Zimmerman was not charged for over six weeks, sparking national protests led by Martin’s parents, civil rights groups and the Revs. Jesse Jackson and Al Sharpton. Martin was black; Zimmerman’s father is white and his mother is from Peru.

Earlier Sunday, Zimmerman’s attorney was working to secure the money for bail and a safe place for Zimmerman to stay. But residents in Sanford, where Martin was killed, didn’t expect a ruckus once Zimmerman was released.

City commissioners said they hadn’t received calls from nervous residents. Protesters didn’t show up outside the jail. And talk at one local coffee shop seldom focused on the case.

“It’s just kind of a non-issue now,” said Michele Church, a server at Mel’s Family Diner. “That’s pretty much all anybody in Sanford wanted, was an arrest, so it could be sorted out in the court system.”

On Friday, a Florida judge agreed to let Zimmerman out on $150,000 bail. Defense attorney Mark O’Mara has said there are several options for where Zimmerman should go, but would not disclose any of them.

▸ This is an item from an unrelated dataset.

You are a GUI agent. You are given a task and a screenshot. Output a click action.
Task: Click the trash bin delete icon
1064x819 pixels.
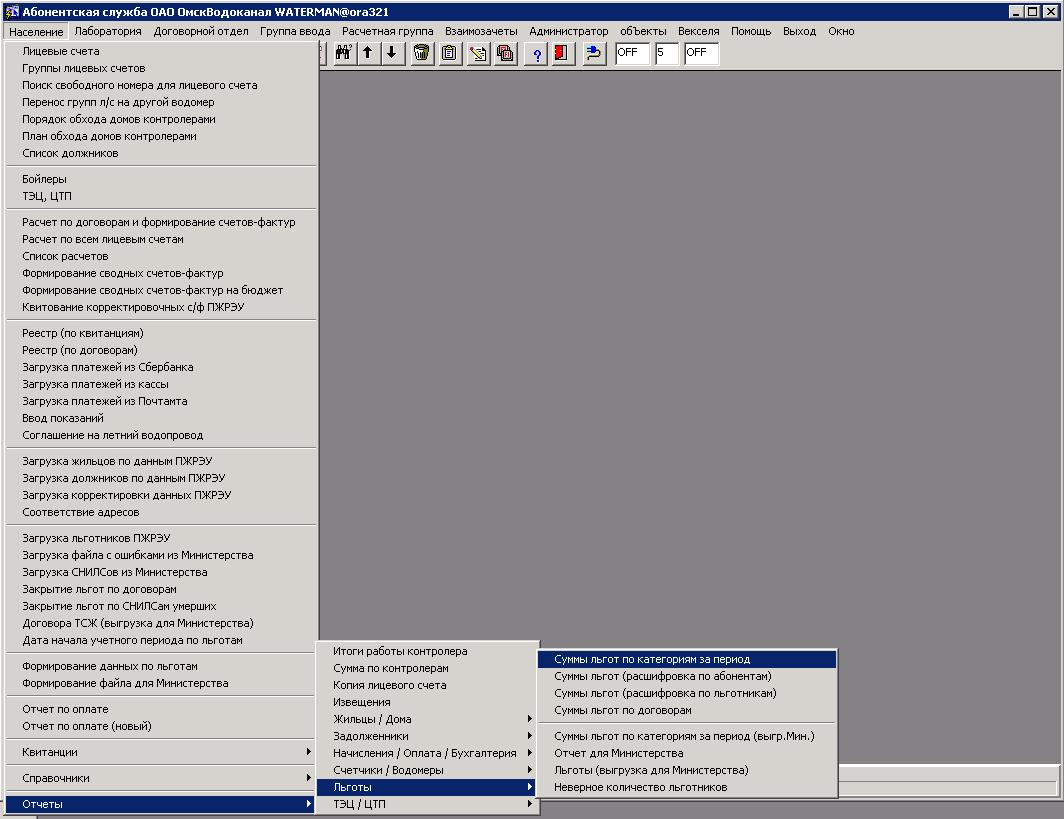point(422,53)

Lester on Friday indicated Zimmerman would be allowed to leave the state if arrangements with law enforcement could be made for him to be monitored. He will be fitted with an electronic device.

About a half-dozen photographers and cameramen camped outside the Sanford jail Sunday, focused on the door marked “Bonds Rooms,” where other people who had been arrested and released on bail exited. Zimmerman had entered the jail about a week earlier after more than a month of nationwide protests calling for his arrest.

“The mood in Sanford has calmed down tremendously,” said Sanford Commissioner Patty Mahany, whose district includes the neighborhood where Martin was killed. “I think now that people are able to see the justice system taking place, even though they understand it’s going to be quite slow, people are willing to just remain calm and really we’re all getting back to our daily routines.”

A spokeswoman for the Seminole County Sheriff’s Office declined to release any information about whether they were increasing patrols or security.

Defense attorneys for other high-profile clients who awaited trial on bail have said Zimmerman should leave Florida and refrain from going out in public. Sanford residents say they aren’t expecting to see him around the neighborhood anytime soon.

“They’ve already said they’re going to move him to a safe place,” Church said. “Everyone has calmed down. That’s all anyone in Sanford wanted, an arrest.”

Meanwhile, Martin’s parents published a “Card of Thanks” in The Miami Herald obituary page Sunday. The note says Sybrina Fulton and Tracy Martin express their appreciation for all the public’s support since their son’s death. The notice includes a photograph of Trayvon Martin dressed in a hooded sweatshirt, similar to one he was wearing the evening he was killed.

“Words will never express how your love, support and prayers lifted our spirits and continue to give us the strength to march on,” the letter says.